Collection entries
= Beginning of Section =
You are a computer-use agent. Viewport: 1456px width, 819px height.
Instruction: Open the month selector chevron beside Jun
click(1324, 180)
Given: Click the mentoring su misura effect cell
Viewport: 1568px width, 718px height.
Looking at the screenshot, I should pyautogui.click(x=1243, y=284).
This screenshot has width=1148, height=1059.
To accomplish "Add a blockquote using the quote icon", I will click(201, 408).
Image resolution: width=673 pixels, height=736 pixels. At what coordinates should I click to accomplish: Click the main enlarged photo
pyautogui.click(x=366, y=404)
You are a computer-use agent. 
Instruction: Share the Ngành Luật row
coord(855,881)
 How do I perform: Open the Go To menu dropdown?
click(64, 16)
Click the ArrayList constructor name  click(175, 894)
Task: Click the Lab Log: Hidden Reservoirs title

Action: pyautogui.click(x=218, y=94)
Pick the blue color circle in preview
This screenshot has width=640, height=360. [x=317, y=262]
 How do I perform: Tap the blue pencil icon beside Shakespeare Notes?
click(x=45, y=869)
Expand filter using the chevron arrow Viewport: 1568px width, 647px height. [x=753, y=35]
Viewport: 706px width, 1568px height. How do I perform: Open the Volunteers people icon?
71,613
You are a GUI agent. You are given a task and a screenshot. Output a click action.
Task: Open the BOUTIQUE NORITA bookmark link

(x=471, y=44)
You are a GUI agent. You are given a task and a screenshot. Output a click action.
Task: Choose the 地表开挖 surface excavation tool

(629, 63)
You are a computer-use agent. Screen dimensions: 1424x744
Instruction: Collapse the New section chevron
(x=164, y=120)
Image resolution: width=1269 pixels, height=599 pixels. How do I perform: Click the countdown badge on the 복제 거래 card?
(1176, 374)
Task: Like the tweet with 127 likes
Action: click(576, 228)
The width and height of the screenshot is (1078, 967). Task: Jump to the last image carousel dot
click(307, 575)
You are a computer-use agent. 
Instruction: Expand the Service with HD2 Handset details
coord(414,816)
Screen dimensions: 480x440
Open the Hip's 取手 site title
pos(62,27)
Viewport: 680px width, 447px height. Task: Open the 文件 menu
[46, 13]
= End of Section =
Your assignment:
Start at the first line of the data above. Stop after the line containing "Given: Click the", reproducing each line exactly and adding nothing.

Output of the exercise:
You are a computer-use agent. Viewport: 1456px width, 819px height.
Instruction: Open the month selector chevron beside Jun
click(1324, 180)
Given: Click the mentoring su misura effect cell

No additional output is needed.